▶ [À faire]
**A.** Répondez brièvement à ces questions sur l'extrait consacré à la rencontre du Karmapa :
(i) De qui s'inspire-t-on pour présenter le chemin en quatre étapes ?
(ii) De quelle initiation est-il question ?
(iii) Qu'est-ce qui motive la présence du Karmapa ?
**B.** Traduisez en anglais la phrase suivante de l'extrait sur la rencontre du Karmapa : « Il est l’incarnation même de la compassion et du discernement. »
**C.** Recopiez fidèlement le passage de l'extrait sur la rencontre du Karmapa qui commence par « Concrètement, comment suivre » et se poursuit jusqu'à « recevoir ces transmissions. ».

▶ [Extrait fourni]
<<<<

Rencontrer un bodhisattva est une pratique

On peut résumer l’enseignement du Bouddha de bien des façons. Pratiquer le dharma consiste à changer nos habitudes et à dissiper les obscurcissements de l’esprit, autrement dit à transformer notre mode de connaissance pour laisser la place à la sagesse. Si l’on s’inspire de Gampopa, le chemin se présente en quatre étapes :

– Il nous faut d’abord comprendre l’enseignement et commencer à l’intégrer.
– Ensuite il s’agit de le mettre en œuvre sans se laisser distraire par les multiples perturbations que nous pouvons rencontrer.
– Ce processus clarifie notre esprit et dissipe l’ignorance.
– Progressivement, notre perception se transforme pour nous relier à la sagesse de l’esprit.
C’est bien sûr dans ce cadre que nous allons rencontrer le Karmapa. Une telle rencontre est une pratique à part entière

Un état d’esprit à cultiver

Concrètement, comment suivre les enseignements du Karmapa, prendre les vœux de bodhisattvas, recevoir l’initiation de Tchenrézi et pratiquer avec lui ? En préalable, il nous faut cultiver un état d’esprit qui fait de nous le réceptacle juste pour recevoir ces transmissions.
Cultivons d’abord la conscience de la dimension précieuse de l’événement. Rencontrer le Karmapa, un bodhisattva d’un tel accomplissement, suppose de rassembler beaucoup de conditions si on adhère à l’idée de causalité (le karma). Sa présence n’est motivée que par la souffrance des êtres et le souhait d’en dissiper les causes. Il est l’incarnation même de la compassion et du discernement. Faire du lien avec lui suppose de se mettre au diapason et, conscient de la souffrance et de ses causes, souhaiter que les êtres puissent en être libérés. Nous nous rendons alors compte combien nous sommes limités pour le faire, nous n’en sommes pas encore capables. C’est là que le chemin commence vraiment. C’est en transformant la vision de nous-mêmes et des autres que l’on peut dissiper la méprise qui obstrue notre esprit. Recevoir instructions et transmissions de Thayé Dorjé participe de cette transformation.

>>>>

▶ [Enregistrements fournis]
<<<<

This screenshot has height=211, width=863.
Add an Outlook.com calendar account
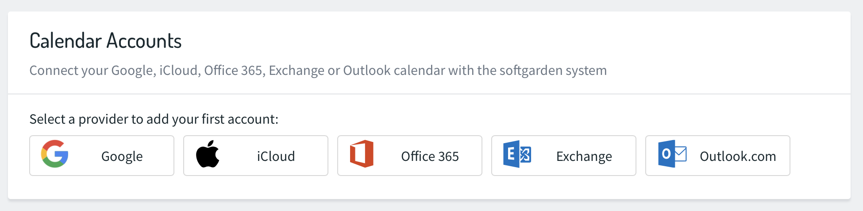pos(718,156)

>>>>
<<<<

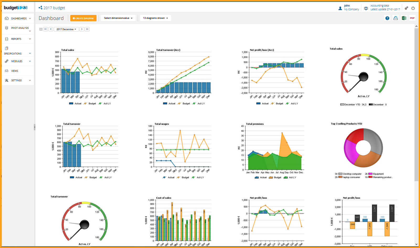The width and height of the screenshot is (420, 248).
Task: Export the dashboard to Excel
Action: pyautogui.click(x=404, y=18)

>>>>

▶ [Résultats]
**A.**
(i) De Gampopa.
(ii) De l'initiation de Tchenrézi.
(iii) Uniquement la souffrance des êtres et le souhait d'en dissiper les causes.

**B.** He is the very embodiment of compassion and discernment.

**C.**
Concrètement, comment suivre les enseignements du Karmapa, prendre les vœux de bodhisattvas, recevoir l’initiation de Tchenrézi et pratiquer avec lui ? En préalable, il nous faut cultiver un état d’esprit qui fait de nous le réceptacle juste pour recevoir ces transmissions.